(Text block Opens)

These observations suggest that common mechanisms may exist which predispose MG patients for additional autoimmune disorders. In our patient, MG was found to overlap with GCA which to our knowledge is extremely rare. An extensive review of the literature revealed very few cases of the coexistence of MG and vasculitis. In a case series of 25 patients with GCA, only one also had MG [9]. In a more recently published study by Liozon et al. [10], only one case of MG is reported in a series of 250 patients with GCA during a study period of 27 years. We also found one case report describing the concurrence of MG with polyarteritis nodosa [11], as well as a case of myasthenia gravis in the setting of microscopic polyangiitis [12].

(Text block Closes)
(Material provided Opens)

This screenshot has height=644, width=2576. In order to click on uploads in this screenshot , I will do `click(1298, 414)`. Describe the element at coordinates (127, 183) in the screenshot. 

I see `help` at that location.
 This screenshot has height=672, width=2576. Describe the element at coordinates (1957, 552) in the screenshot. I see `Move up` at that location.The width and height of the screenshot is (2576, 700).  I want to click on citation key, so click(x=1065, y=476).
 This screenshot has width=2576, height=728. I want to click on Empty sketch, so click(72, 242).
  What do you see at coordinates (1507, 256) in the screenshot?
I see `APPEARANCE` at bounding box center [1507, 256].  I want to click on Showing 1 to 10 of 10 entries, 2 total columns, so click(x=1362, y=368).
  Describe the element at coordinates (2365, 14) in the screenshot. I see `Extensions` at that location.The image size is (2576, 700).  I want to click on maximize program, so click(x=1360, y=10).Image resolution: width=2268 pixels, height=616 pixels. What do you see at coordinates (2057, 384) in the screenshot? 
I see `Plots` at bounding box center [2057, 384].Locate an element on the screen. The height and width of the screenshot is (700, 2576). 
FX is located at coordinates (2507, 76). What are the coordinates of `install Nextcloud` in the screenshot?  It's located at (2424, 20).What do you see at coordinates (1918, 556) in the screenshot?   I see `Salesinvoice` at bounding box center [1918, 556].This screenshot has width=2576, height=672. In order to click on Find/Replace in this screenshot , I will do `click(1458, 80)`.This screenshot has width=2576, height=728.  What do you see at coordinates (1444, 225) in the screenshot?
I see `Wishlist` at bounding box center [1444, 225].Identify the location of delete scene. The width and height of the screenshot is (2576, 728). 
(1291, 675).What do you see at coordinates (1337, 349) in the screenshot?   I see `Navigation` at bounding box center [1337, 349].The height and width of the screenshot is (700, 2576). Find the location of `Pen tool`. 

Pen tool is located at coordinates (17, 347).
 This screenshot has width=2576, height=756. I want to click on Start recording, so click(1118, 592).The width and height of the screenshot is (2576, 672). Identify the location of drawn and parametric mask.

(Material provided Closes)

■ Requirement 1 ■
State whether each statement agrees with the passage on myasthenia gravis and vasculitis, answering yes or no and quoting the deciding words: (a) In a case series of 25 patients with GCA, one patient also had MG. (b) The study by Liozon et al. covered a period of 20 years. (c) The authors found a case report of MG occurring together with polyarteritis nodosa.
■ Requirement 2 ■
Carry the passage on myasthenia gravis and vasculitis forward from its final sentence.
The lines stand apart from the passage on myasthenia gravis and vasculitis and are unrelated to it.

■ Answer 1 ■
(a) Yes: "In a case series of 25 patients with GCA, only one also had MG"
(b) No: "during a study period of 27 years"
(c) Yes: "We also found one case report describing the concurrence of MG with polyarteritis nodosa"

■ Answer 2 ■
In our patient, as was presented in the brief history, there was a time coincidence of the clinical manifestation of the two diseases. The persistent fever, headache, and especially the decrease in optical acuity demanded that the diagnostic followup includes GCA. Nevertheless, solely this diagnosis was not adequate to interpret the entire clinical picture.

The blepharoptosis was unilateral in the beginning, which is quite unusual in MG [13]. This is why the suspicion of MG intensified when during her hospitalization bilateral blepharoptosis, dysphagia, and proximal muscle weakness were added to the clinical picture.

It is usual in medicine to strive to interpret a patient’s symptoms with one diagnosis. In some cases though when patient’s clinical and laboratory findings cannot all be comprehended by one entity, it is imperative that the diagnostic followup investigates the possibility of a second coexisting illness.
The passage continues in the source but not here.